* Excerpted passage *
— start —
A video is available from Parliament.

On the agenda

MPs speaking

Also speaking

Daphne Meredith  Chief Human Resources Officer, Treasury Board Secretariat
Marc Tremblay  Executive Director, Official Languages, Treasury Board Secretariat

9:20 a.m.

NDP

Pierre Dionne Labelle NDP Rivière-du-Nord, QC

But if you do not have the figures, how can you say they have met it or not? That is what [Editor's Note: Inaudible]

9:20 a.m.

Conservative

Tony Clement Conservative Parry Sound—Muskoka, ON

The budgets of each department, the Roadmap for Canada's Linguistic Duality and things like that also help apply those principles in our society. I believe our government is achieving great success as a result of those tools.

9:20 a.m.

NDP

Pierre Dionne Labelle NDP Rivière-du-Nord, QC

I personally expect that the Commissioner of Official Languages will have a lot of work as a result of these cuts, if only just to see how the implementation of the act is slowed down in the departments and so on.

We are also told that the budget was frozen. The Commissioner of Official Languages requested a $6.4-million upgrade to his IT system, and he was denied. He will therefore have to upgrade his IT system out of his own budget. At the same time, there will be more work as a result of all these cuts. We do not know how the implementation of the act will be slowed.
— end —
* Data shown *
— start —
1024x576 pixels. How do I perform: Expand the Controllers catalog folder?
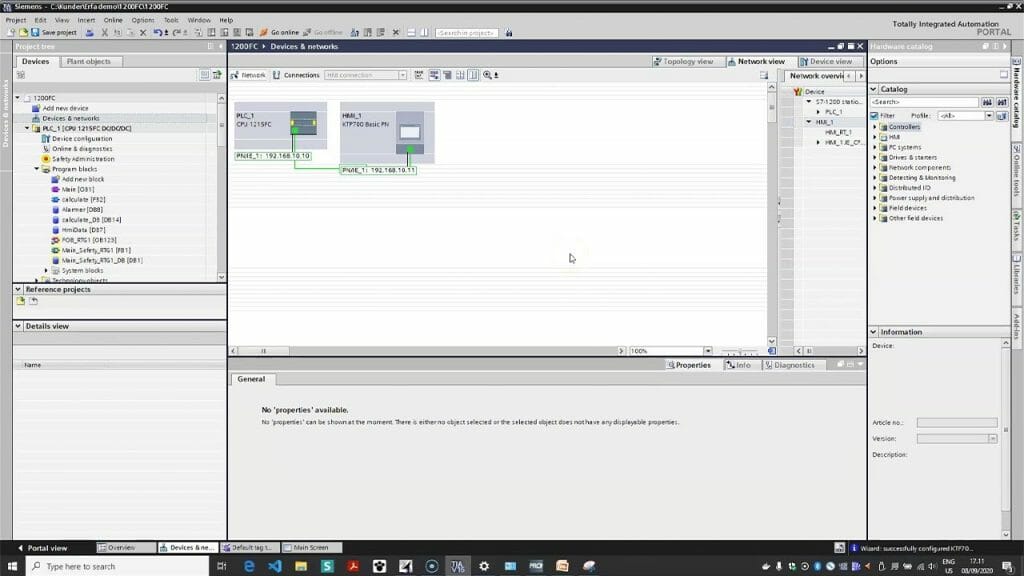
— end —
* What the task requires *
Return verbatim the portion of the parliamentary transcript above that begins at the words "Tony Clement Conservative" and stops after the words "of those tools.".

* Task output *
Tony Clement Conservative Parry Sound—Muskoka, ON

The budgets of each department, the Roadmap for Canada's Linguistic Duality and things like that also help apply those principles in our society. I believe our government is achieving great success as a result of those tools.